I also saw another photo recently that deeply saddened me. It was of elected members of our own Congress who chose to stay seated and not participate with others in reciting the Pledge of Allegiance on the Floor of Congress. I understand their right to do that. I will never understand their reason for not wanting to. Sports players kneeling, protesters burning, and other forms of flag desecration both disappoint and deeply offend me. I'm consoled by one thought that I always keep close in heart and mind as I see our flag being disrespected. No matter what disrespectful action the misguided may take, they always fail to diminish what the American Flag stands for in any way, and their action most often speaks very loudly about the legitimacy of their cause.
If you have to dishonor your nation and her flag to draw attention to your cause, then you need a new cause, or a more civil and respectful way of drawing attention to it. If you must use shock and offensive, even illegal action to draw attention to your cause, you need a new cause, or a better way of advancing it. If what you are doing requires you to wear a mask to hide your identity for fear of being arrested, for offenses like rioting, vandalism, or flag burning, stop doing it, get some self-respect, and learn about the American Flag you so quickly dishonor and take for granted. To millions of Americans, your manner of protest destroys any credibility they may have seen in your cause.

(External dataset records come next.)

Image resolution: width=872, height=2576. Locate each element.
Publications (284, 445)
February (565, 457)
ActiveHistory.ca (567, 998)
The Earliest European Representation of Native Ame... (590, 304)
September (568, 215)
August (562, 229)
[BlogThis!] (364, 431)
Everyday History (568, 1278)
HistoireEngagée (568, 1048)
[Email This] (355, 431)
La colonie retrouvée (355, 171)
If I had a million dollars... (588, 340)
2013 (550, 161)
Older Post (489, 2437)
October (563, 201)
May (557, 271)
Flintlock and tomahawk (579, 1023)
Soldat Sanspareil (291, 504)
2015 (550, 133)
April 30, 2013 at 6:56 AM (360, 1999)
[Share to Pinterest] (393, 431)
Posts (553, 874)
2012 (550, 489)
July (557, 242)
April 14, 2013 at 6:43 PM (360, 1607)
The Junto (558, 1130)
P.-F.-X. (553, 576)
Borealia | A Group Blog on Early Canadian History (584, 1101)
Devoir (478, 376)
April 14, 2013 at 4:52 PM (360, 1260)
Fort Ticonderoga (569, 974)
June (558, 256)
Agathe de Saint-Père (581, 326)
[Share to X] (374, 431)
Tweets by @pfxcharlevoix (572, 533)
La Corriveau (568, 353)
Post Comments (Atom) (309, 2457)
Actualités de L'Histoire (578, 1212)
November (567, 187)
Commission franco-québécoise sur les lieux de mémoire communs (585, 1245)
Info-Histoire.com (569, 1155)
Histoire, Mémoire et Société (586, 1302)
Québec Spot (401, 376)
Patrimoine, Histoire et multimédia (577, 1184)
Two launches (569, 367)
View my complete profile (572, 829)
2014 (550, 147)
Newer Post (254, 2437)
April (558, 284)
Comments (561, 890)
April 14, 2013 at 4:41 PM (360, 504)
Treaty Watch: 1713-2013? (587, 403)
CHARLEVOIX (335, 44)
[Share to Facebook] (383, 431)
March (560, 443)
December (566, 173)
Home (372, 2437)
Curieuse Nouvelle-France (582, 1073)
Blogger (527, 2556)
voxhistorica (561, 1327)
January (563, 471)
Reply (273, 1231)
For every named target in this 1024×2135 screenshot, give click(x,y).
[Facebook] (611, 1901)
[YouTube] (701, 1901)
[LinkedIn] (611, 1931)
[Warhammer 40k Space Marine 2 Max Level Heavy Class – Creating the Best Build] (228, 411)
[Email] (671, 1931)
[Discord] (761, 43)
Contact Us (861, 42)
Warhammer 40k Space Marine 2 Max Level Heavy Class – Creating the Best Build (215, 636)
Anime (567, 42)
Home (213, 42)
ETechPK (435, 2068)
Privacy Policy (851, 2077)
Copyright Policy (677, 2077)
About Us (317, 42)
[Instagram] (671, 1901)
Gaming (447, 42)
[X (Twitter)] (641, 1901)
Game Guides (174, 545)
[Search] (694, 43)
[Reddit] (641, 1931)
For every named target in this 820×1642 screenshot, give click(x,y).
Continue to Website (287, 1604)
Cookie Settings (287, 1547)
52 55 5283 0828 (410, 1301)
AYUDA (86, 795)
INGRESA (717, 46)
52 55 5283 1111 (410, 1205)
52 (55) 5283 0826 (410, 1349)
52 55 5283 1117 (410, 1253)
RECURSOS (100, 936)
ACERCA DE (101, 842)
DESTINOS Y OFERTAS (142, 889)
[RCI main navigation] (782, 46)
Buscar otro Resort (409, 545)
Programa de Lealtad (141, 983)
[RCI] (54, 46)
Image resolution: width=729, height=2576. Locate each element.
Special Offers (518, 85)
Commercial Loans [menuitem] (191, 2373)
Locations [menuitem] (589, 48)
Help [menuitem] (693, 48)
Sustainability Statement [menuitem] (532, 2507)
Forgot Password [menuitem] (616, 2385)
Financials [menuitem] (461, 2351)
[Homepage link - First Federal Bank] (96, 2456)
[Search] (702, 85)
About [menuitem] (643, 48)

The Civil Rights movement was a powerful and peaceful one that changed the face and fabric of our nation. Everyone knows our nation isn't perfect. We struggle to move forward on many fronts. But always remember this. Those who choose to desecrate the American Flag will be the first to wrap themselves in her protection when that need arises. Though they may choose to fail our flag, she will never fail them. Elected officials may fail you, but while elected officials are temporary, the American Flag is permanent. What she stands for is unwavering and is the envy of oppressed people in nations around the world. Be proud of our American Flag and celebrate her past, present, and future greatness that YOU will contribute to. She is a "Grand Old Flag". Historically, she's come a very long way in a short period of time. She also has a long way to go. The American Flag will always be recognized around the world as a shining symbol of justice, national pride, hope, and equality. She's YOURS. Let no one will ever take her away from you!